A New Spammy Low

13 May 2003
2:21 AM

I am sad to report the spam situation has gotten out of hand. Nearly all of my important correspondence comes to my Notre Dame email address. Because I only give the email address out to people, never give it to companies, never post it on websites, and never sign up for acconts with it, I get zero spam. My former address with my ISP, however, does not fare quite so well. In the course of 6 days it accumulated 196 messages. 3 were not spam. About 6 years ago when I, and in fact most people, were Internet novices, detecting junk mail was a piece of cake. Just one look at the subject was enough to tell you that the "Delete" key was the appropiate action to take. Sadly, the spammers have stooped even lower. Now we have to contend with subjects like these:


  • "You've got to see this."
  • "Please get back to me when you can"
  • "Membership Confirmation"

Even worse, I have bad news to share with you. They know my name. They even know that I live near Salt Lake City. This I know from the latest batch:
  • "IRS Taxes, RYAN GREENBERG 5/11/03" (Not from the IRS)
    "RYAN you are currently pre-qualified for a 4.63% 15-year note" I've always wanted a 4.63% 15-year note, but you can't get them anywhere these days.
  • "RYAN, our SALT LAKE CITY branch approved 5.25% 30 yr fixed" They know where I live.
  • "RYAN, I want to send the GREENBERG family $500,000 on your behalf." Why send the money to my family?

Fortunately, the spammers are still too stupid to realize that no one uses my name in all capitals in emails. Moreover, no one makes a big show of the fact that they know my name. I would be in trouble if friends started sending emails like, "RYAN! Make sure you and the rest of the GREENBERG family of SALT LAKE CITY in UTAH come to the meeting tomorrow."

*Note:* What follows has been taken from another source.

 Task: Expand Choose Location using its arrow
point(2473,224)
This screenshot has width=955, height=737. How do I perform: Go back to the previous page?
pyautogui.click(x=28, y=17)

Really, the only viable option now is to fight back. A cool program for the Mac called Spamfire filters spam very intelligently. Best of all, it has a "Revenge" menu (every program should have one of those) that, among other things, lets you flood spammers' databases with meaningless garbage. If it happens that their databases can't handle the huge influx of garbage and crash, well that would just be too bad. Call me bitter. Or call me RYAN of SALT LAKE CITY.